** PROMPT **
Can you quote the records below in full, word for word?
■ ■ ■ ■ ■ ■ ■
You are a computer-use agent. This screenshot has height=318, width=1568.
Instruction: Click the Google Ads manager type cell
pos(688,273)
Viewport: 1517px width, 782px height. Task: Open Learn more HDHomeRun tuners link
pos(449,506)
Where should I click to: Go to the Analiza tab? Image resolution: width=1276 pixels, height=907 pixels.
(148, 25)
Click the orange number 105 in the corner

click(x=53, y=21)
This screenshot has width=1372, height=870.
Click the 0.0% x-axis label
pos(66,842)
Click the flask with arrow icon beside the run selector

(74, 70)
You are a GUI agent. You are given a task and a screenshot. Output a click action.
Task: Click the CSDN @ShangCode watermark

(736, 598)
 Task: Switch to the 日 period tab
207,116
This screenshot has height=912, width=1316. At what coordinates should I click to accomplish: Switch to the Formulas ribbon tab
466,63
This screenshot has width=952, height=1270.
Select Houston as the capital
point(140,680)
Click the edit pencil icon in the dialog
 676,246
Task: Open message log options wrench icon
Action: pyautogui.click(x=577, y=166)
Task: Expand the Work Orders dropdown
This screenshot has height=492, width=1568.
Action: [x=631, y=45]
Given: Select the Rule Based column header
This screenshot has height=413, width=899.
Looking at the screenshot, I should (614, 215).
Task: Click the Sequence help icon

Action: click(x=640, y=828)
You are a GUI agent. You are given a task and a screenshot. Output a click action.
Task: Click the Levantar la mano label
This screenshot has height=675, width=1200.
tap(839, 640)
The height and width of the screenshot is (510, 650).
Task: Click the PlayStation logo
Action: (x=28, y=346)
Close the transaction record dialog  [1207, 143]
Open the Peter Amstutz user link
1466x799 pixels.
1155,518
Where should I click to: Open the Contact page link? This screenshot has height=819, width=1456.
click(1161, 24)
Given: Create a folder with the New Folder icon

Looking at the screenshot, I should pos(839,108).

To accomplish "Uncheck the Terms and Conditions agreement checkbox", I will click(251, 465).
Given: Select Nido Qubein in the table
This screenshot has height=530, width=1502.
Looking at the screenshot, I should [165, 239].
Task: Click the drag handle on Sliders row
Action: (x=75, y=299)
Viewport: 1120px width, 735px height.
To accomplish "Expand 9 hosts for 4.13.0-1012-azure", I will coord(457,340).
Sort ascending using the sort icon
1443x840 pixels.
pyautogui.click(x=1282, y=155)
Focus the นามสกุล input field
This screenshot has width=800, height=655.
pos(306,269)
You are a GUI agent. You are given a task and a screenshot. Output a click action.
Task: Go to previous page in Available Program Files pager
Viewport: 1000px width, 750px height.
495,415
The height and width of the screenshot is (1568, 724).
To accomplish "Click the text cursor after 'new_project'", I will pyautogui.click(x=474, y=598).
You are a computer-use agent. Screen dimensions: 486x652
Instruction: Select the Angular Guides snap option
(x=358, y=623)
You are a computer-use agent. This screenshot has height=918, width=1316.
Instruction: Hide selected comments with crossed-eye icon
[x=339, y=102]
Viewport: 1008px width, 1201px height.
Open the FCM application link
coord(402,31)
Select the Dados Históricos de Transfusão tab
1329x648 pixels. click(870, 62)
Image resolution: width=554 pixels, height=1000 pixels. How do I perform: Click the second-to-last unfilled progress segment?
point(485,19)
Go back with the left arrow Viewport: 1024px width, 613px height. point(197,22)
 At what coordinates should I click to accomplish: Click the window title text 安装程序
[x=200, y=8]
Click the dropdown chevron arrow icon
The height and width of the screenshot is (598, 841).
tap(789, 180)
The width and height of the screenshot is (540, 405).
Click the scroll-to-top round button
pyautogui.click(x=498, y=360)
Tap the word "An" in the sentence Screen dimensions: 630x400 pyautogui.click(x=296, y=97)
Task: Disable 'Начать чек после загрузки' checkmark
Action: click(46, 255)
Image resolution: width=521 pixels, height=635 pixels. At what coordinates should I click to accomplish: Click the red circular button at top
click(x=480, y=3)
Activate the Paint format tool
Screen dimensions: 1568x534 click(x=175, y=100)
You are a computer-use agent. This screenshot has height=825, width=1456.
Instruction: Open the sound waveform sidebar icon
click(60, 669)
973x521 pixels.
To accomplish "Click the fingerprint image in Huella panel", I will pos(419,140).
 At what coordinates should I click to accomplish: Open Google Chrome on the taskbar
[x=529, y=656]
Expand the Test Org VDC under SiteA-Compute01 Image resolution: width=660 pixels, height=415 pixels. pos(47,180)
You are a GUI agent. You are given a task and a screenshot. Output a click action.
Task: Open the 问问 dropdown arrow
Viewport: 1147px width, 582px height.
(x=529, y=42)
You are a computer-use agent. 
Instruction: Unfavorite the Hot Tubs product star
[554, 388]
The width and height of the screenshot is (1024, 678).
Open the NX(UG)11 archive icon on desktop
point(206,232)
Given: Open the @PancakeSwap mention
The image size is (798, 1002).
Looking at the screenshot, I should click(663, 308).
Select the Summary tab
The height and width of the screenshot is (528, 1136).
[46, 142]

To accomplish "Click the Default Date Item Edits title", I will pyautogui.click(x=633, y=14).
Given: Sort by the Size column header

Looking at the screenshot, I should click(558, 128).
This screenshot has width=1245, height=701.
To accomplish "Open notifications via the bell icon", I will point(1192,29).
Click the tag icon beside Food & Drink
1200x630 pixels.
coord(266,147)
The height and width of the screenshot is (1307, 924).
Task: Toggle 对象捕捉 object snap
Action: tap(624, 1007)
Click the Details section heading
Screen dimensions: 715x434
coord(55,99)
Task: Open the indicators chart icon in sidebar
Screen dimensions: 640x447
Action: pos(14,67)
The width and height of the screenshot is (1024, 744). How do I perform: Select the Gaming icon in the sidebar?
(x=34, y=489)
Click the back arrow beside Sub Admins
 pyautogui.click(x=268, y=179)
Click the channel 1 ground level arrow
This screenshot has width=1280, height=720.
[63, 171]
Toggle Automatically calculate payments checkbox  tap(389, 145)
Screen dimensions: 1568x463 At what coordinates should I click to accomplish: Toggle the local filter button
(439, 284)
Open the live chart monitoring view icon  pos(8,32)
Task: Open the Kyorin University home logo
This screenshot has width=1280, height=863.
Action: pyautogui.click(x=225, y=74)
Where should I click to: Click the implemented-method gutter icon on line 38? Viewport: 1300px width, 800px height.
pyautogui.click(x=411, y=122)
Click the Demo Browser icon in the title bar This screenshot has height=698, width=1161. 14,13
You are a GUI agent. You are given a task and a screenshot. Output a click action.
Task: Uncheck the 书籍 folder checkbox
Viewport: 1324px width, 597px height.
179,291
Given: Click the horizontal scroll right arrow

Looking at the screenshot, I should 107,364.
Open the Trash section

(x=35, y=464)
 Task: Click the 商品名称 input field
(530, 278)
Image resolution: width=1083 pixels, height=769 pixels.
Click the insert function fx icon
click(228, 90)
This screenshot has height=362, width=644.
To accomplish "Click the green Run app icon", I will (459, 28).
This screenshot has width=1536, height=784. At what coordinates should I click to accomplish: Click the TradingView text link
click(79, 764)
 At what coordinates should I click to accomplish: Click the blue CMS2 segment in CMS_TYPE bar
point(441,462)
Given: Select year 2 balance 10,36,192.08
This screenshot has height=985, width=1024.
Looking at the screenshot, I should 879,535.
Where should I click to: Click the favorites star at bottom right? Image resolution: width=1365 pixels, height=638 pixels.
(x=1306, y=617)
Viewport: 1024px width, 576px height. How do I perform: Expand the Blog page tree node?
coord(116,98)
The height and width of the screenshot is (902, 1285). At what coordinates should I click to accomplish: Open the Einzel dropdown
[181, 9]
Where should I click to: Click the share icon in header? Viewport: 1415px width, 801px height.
■ ■ ■ ■ ■ ■ ■
** TASK RESPONSE **
You are a computer-use agent. This screenshot has height=318, width=1568.
Instruction: Click the Google Ads manager type cell
pos(688,273)
Viewport: 1517px width, 782px height. Task: Open Learn more HDHomeRun tuners link
pos(449,506)
Where should I click to: Go to the Analiza tab? Image resolution: width=1276 pixels, height=907 pixels.
(148, 25)
Click the orange number 105 in the corner

click(x=53, y=21)
This screenshot has width=1372, height=870.
Click the 0.0% x-axis label
pos(66,842)
Click the flask with arrow icon beside the run selector

(74, 70)
You are a GUI agent. You are given a task and a screenshot. Output a click action.
Task: Click the CSDN @ShangCode watermark

(736, 598)
 Task: Switch to the 日 period tab
207,116
This screenshot has height=912, width=1316. At what coordinates should I click to accomplish: Switch to the Formulas ribbon tab
466,63
This screenshot has width=952, height=1270.
Select Houston as the capital
point(140,680)
Click the edit pencil icon in the dialog
 676,246
Task: Open message log options wrench icon
Action: pyautogui.click(x=577, y=166)
Task: Expand the Work Orders dropdown
This screenshot has height=492, width=1568.
Action: [x=631, y=45]
Given: Select the Rule Based column header
This screenshot has height=413, width=899.
Looking at the screenshot, I should (614, 215).
Task: Click the Sequence help icon

Action: click(x=640, y=828)
You are a GUI agent. You are given a task and a screenshot. Output a click action.
Task: Click the Levantar la mano label
This screenshot has height=675, width=1200.
tap(839, 640)
The height and width of the screenshot is (510, 650).
Task: Click the PlayStation logo
Action: (x=28, y=346)
Close the transaction record dialog  [1207, 143]
Open the Peter Amstutz user link
1466x799 pixels.
1155,518
Where should I click to: Open the Contact page link? This screenshot has height=819, width=1456.
click(1161, 24)
Given: Create a folder with the New Folder icon

Looking at the screenshot, I should pos(839,108).

To accomplish "Uncheck the Terms and Conditions agreement checkbox", I will click(251, 465).
Given: Select Nido Qubein in the table
This screenshot has height=530, width=1502.
Looking at the screenshot, I should [165, 239].
Task: Click the drag handle on Sliders row
Action: (x=75, y=299)
Viewport: 1120px width, 735px height.
To accomplish "Expand 9 hosts for 4.13.0-1012-azure", I will coord(457,340).
Sort ascending using the sort icon
1443x840 pixels.
pyautogui.click(x=1282, y=155)
Focus the นามสกุล input field
This screenshot has width=800, height=655.
pos(306,269)
You are a GUI agent. You are given a task and a screenshot. Output a click action.
Task: Go to previous page in Available Program Files pager
Viewport: 1000px width, 750px height.
495,415
The height and width of the screenshot is (1568, 724).
To accomplish "Click the text cursor after 'new_project'", I will pyautogui.click(x=474, y=598).
You are a computer-use agent. Screen dimensions: 486x652
Instruction: Select the Angular Guides snap option
(x=358, y=623)
You are a computer-use agent. This screenshot has height=918, width=1316.
Instruction: Hide selected comments with crossed-eye icon
[x=339, y=102]
Viewport: 1008px width, 1201px height.
Open the FCM application link
coord(402,31)
Select the Dados Históricos de Transfusão tab
1329x648 pixels. click(870, 62)
Image resolution: width=554 pixels, height=1000 pixels. How do I perform: Click the second-to-last unfilled progress segment?
point(485,19)
Go back with the left arrow Viewport: 1024px width, 613px height. point(197,22)
 At what coordinates should I click to accomplish: Click the window title text 安装程序
[x=200, y=8]
Click the dropdown chevron arrow icon
The height and width of the screenshot is (598, 841).
tap(789, 180)
The width and height of the screenshot is (540, 405).
Click the scroll-to-top round button
pyautogui.click(x=498, y=360)
Tap the word "An" in the sentence Screen dimensions: 630x400 pyautogui.click(x=296, y=97)
Task: Disable 'Начать чек после загрузки' checkmark
Action: click(46, 255)
Image resolution: width=521 pixels, height=635 pixels. At what coordinates should I click to accomplish: Click the red circular button at top
click(x=480, y=3)
Activate the Paint format tool
Screen dimensions: 1568x534 click(x=175, y=100)
You are a computer-use agent. This screenshot has height=825, width=1456.
Instruction: Open the sound waveform sidebar icon
click(60, 669)
973x521 pixels.
To accomplish "Click the fingerprint image in Huella panel", I will pos(419,140).
 At what coordinates should I click to accomplish: Open Google Chrome on the taskbar
[x=529, y=656]
Expand the Test Org VDC under SiteA-Compute01 Image resolution: width=660 pixels, height=415 pixels. pos(47,180)
You are a GUI agent. You are given a task and a screenshot. Output a click action.
Task: Open the 问问 dropdown arrow
Viewport: 1147px width, 582px height.
(x=529, y=42)
You are a computer-use agent. 
Instruction: Unfavorite the Hot Tubs product star
[554, 388]
The width and height of the screenshot is (1024, 678).
Open the NX(UG)11 archive icon on desktop
point(206,232)
Given: Open the @PancakeSwap mention
The image size is (798, 1002).
Looking at the screenshot, I should click(663, 308).
Select the Summary tab
The height and width of the screenshot is (528, 1136).
[46, 142]

To accomplish "Click the Default Date Item Edits title", I will pyautogui.click(x=633, y=14).
Given: Sort by the Size column header

Looking at the screenshot, I should click(558, 128).
This screenshot has width=1245, height=701.
To accomplish "Open notifications via the bell icon", I will point(1192,29).
Click the tag icon beside Food & Drink
1200x630 pixels.
coord(266,147)
The height and width of the screenshot is (1307, 924).
Task: Toggle 对象捕捉 object snap
Action: tap(624, 1007)
Click the Details section heading
Screen dimensions: 715x434
coord(55,99)
Task: Open the indicators chart icon in sidebar
Screen dimensions: 640x447
Action: pos(14,67)
The width and height of the screenshot is (1024, 744). How do I perform: Select the Gaming icon in the sidebar?
(x=34, y=489)
Click the back arrow beside Sub Admins
 pyautogui.click(x=268, y=179)
Click the channel 1 ground level arrow
This screenshot has width=1280, height=720.
[63, 171]
Toggle Automatically calculate payments checkbox  tap(389, 145)
Screen dimensions: 1568x463 At what coordinates should I click to accomplish: Toggle the local filter button
(439, 284)
Open the live chart monitoring view icon  pos(8,32)
Task: Open the Kyorin University home logo
This screenshot has width=1280, height=863.
Action: pyautogui.click(x=225, y=74)
Where should I click to: Click the implemented-method gutter icon on line 38? Viewport: 1300px width, 800px height.
pyautogui.click(x=411, y=122)
Click the Demo Browser icon in the title bar This screenshot has height=698, width=1161. 14,13
You are a GUI agent. You are given a task and a screenshot. Output a click action.
Task: Uncheck the 书籍 folder checkbox
Viewport: 1324px width, 597px height.
179,291
Given: Click the horizontal scroll right arrow

Looking at the screenshot, I should 107,364.
Open the Trash section

(x=35, y=464)
 Task: Click the 商品名称 input field
(530, 278)
Image resolution: width=1083 pixels, height=769 pixels.
Click the insert function fx icon
click(228, 90)
This screenshot has height=362, width=644.
To accomplish "Click the green Run app icon", I will (459, 28).
This screenshot has width=1536, height=784. At what coordinates should I click to accomplish: Click the TradingView text link
click(79, 764)
 At what coordinates should I click to accomplish: Click the blue CMS2 segment in CMS_TYPE bar
point(441,462)
Given: Select year 2 balance 10,36,192.08
This screenshot has height=985, width=1024.
Looking at the screenshot, I should 879,535.
Where should I click to: Click the favorites star at bottom right? Image resolution: width=1365 pixels, height=638 pixels.
(x=1306, y=617)
Viewport: 1024px width, 576px height. How do I perform: Expand the Blog page tree node?
coord(116,98)
The height and width of the screenshot is (902, 1285). At what coordinates should I click to accomplish: Open the Einzel dropdown
[181, 9]
Where should I click to: Click the share icon in header? Viewport: 1415px width, 801px height.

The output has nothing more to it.